#### ABOUT THIS TASK:
Extract, verbatim, all lines starting at the one containing "Task: Open the gears settings sidebar icon" and ending with the final line of the listing, and no others.

_ _ _ _

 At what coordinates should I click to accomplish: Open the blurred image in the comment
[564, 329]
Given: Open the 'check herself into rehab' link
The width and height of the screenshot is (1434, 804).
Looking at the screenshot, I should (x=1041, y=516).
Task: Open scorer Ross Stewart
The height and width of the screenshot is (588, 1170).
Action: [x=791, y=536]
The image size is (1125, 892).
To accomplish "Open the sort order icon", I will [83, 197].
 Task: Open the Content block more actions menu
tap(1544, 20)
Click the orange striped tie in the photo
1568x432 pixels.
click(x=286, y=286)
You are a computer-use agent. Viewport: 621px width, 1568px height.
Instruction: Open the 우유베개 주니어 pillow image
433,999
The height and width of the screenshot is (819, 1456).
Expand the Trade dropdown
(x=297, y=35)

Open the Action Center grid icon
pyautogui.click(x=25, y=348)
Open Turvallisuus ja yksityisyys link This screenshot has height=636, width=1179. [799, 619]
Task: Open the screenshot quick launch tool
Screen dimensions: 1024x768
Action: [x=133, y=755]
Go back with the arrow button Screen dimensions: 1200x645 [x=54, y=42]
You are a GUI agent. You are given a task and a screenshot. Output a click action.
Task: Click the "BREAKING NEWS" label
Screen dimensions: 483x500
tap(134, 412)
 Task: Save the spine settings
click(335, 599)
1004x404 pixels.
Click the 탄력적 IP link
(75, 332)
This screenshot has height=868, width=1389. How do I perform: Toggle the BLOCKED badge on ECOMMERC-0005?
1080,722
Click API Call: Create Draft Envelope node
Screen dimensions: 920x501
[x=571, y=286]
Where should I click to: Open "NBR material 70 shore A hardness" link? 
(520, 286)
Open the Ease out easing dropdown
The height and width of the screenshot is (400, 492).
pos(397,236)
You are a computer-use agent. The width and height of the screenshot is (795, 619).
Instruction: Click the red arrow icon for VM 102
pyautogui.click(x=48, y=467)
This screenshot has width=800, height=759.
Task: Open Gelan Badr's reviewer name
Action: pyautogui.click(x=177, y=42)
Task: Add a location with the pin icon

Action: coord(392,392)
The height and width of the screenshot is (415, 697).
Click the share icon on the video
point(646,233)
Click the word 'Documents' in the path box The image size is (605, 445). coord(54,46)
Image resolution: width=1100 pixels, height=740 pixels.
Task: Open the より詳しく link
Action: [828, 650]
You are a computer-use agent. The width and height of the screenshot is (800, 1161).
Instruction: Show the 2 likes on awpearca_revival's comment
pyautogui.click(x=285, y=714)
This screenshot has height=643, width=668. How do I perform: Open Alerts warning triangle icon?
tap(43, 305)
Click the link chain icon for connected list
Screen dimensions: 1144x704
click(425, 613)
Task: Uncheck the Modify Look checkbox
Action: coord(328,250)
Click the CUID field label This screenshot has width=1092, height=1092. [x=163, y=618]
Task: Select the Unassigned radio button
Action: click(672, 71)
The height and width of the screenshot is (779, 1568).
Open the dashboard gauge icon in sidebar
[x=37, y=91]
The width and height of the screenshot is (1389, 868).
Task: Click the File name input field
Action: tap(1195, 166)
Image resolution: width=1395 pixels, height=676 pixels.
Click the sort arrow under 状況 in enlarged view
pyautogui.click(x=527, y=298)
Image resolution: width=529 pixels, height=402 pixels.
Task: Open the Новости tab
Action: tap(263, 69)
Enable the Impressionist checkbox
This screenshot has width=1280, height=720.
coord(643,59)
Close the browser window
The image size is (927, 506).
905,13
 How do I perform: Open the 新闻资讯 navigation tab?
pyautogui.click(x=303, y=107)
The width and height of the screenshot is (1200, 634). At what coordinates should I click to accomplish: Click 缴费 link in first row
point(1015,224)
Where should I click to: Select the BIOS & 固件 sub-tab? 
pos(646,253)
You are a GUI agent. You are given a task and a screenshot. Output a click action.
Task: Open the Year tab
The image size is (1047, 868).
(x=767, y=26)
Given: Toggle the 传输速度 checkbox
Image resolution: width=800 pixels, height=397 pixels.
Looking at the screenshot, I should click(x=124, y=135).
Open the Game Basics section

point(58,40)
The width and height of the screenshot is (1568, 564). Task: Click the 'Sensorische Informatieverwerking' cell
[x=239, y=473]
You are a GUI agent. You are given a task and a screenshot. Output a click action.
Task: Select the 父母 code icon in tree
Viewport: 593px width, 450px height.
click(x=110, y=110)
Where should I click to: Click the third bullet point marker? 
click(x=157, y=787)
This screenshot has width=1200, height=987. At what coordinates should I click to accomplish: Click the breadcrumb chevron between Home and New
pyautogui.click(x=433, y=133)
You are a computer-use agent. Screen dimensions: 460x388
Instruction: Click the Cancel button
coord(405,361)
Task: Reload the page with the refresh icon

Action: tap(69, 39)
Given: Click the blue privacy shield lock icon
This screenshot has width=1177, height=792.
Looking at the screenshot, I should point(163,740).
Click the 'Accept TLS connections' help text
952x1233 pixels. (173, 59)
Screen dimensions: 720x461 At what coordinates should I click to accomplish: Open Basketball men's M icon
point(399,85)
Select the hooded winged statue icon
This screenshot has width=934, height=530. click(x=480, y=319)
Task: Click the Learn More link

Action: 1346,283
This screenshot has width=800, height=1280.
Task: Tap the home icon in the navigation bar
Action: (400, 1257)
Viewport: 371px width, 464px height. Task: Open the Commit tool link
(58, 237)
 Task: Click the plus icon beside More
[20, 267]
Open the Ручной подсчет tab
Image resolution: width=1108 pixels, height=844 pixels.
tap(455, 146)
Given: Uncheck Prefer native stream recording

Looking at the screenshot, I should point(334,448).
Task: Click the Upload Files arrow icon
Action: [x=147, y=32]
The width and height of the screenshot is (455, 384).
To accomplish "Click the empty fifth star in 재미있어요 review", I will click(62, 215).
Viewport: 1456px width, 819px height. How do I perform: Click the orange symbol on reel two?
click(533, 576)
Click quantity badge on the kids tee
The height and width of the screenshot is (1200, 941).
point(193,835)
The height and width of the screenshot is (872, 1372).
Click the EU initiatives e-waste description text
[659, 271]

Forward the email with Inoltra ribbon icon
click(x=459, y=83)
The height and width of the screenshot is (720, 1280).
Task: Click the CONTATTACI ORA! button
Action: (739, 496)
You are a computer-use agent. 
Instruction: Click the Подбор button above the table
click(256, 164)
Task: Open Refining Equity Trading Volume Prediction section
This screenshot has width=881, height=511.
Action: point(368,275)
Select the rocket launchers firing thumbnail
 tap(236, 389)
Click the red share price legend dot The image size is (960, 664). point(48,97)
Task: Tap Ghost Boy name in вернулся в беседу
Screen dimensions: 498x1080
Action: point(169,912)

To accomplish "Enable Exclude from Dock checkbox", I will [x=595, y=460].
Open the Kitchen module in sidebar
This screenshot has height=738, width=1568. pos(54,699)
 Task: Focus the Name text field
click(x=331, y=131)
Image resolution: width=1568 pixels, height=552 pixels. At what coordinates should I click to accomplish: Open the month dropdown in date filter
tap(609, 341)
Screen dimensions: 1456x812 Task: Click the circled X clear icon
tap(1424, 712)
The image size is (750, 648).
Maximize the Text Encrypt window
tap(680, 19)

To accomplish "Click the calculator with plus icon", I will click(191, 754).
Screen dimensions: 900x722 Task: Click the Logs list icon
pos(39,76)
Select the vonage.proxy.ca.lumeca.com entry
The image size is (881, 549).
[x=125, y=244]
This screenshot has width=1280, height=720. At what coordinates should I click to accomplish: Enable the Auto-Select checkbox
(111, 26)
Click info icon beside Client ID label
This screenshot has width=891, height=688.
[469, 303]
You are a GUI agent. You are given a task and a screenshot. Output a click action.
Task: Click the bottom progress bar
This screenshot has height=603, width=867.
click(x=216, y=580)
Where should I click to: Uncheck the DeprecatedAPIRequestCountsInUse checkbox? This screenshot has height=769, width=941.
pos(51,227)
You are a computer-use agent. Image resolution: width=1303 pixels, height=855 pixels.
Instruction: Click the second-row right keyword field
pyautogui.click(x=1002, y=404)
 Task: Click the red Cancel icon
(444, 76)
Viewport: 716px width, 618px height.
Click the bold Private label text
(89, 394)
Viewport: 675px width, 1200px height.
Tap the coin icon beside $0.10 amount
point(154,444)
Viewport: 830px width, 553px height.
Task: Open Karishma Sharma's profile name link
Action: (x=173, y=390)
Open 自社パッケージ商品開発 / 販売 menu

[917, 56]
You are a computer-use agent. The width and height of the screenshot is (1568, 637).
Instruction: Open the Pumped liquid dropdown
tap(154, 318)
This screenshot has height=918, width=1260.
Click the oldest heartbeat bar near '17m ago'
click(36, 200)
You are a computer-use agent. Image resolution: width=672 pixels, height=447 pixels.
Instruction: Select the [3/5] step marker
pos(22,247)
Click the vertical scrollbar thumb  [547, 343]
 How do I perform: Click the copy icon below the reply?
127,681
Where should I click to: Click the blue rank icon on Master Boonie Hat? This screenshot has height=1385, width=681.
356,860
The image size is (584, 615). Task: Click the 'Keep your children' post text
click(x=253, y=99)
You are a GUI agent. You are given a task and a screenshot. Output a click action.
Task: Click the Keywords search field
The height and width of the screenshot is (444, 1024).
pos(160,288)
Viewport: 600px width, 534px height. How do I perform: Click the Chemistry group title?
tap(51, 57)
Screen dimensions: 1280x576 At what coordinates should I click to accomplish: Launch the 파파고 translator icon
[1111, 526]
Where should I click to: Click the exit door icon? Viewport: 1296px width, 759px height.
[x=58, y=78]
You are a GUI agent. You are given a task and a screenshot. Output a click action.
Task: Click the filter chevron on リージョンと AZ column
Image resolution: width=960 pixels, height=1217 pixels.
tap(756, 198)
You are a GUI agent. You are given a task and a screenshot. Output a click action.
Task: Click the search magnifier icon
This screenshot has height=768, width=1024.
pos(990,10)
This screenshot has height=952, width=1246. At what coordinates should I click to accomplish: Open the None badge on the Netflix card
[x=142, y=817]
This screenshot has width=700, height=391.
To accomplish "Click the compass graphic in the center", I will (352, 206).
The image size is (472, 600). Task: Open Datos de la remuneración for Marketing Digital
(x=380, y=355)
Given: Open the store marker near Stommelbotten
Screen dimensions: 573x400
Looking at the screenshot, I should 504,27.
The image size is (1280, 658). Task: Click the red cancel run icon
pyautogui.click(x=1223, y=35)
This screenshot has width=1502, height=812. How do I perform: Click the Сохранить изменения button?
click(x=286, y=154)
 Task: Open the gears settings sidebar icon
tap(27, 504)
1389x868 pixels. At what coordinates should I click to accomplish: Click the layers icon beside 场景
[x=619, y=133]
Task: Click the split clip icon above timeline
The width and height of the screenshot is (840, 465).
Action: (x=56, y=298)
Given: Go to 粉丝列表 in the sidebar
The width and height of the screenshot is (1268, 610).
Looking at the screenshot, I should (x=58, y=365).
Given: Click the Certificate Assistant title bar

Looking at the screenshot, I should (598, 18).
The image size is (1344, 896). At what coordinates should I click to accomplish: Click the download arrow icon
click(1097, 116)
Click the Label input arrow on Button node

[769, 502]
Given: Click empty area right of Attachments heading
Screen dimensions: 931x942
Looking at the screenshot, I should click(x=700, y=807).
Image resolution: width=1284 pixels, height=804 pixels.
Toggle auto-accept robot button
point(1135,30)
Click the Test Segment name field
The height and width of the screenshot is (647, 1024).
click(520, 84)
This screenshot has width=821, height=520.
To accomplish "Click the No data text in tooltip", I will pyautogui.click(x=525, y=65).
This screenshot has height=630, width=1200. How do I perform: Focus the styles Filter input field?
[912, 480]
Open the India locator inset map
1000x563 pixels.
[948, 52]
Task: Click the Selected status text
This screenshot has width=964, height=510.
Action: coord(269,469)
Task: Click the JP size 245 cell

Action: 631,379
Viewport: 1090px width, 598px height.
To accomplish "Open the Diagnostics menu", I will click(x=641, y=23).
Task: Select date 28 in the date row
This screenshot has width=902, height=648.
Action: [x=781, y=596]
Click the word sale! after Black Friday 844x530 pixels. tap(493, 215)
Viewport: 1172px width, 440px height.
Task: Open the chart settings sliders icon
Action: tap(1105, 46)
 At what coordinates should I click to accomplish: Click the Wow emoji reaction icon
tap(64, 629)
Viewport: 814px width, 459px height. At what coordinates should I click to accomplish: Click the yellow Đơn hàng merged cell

_ _ _ _

#### FINISHED EXERCISE:
 Task: Open the gears settings sidebar icon
tap(27, 504)
1389x868 pixels. At what coordinates should I click to accomplish: Click the layers icon beside 场景
[x=619, y=133]
Task: Click the split clip icon above timeline
The width and height of the screenshot is (840, 465).
Action: (x=56, y=298)
Given: Go to 粉丝列表 in the sidebar
The width and height of the screenshot is (1268, 610).
Looking at the screenshot, I should (x=58, y=365).
Given: Click the Certificate Assistant title bar

Looking at the screenshot, I should (598, 18).
The image size is (1344, 896). At what coordinates should I click to accomplish: Click the download arrow icon
click(1097, 116)
Click the Label input arrow on Button node

[769, 502]
Given: Click empty area right of Attachments heading
Screen dimensions: 931x942
Looking at the screenshot, I should click(x=700, y=807).
Image resolution: width=1284 pixels, height=804 pixels.
Toggle auto-accept robot button
point(1135,30)
Click the Test Segment name field
The height and width of the screenshot is (647, 1024).
click(520, 84)
This screenshot has width=821, height=520.
To accomplish "Click the No data text in tooltip", I will pyautogui.click(x=525, y=65).
This screenshot has height=630, width=1200. How do I perform: Focus the styles Filter input field?
[912, 480]
Open the India locator inset map
1000x563 pixels.
[948, 52]
Task: Click the Selected status text
This screenshot has width=964, height=510.
Action: coord(269,469)
Task: Click the JP size 245 cell

Action: 631,379
Viewport: 1090px width, 598px height.
To accomplish "Open the Diagnostics menu", I will click(x=641, y=23).
Task: Select date 28 in the date row
This screenshot has width=902, height=648.
Action: [x=781, y=596]
Click the word sale! after Black Friday 844x530 pixels. tap(493, 215)
Viewport: 1172px width, 440px height.
Task: Open the chart settings sliders icon
Action: tap(1105, 46)
 At what coordinates should I click to accomplish: Click the Wow emoji reaction icon
tap(64, 629)
Viewport: 814px width, 459px height. At what coordinates should I click to accomplish: Click the yellow Đơn hàng merged cell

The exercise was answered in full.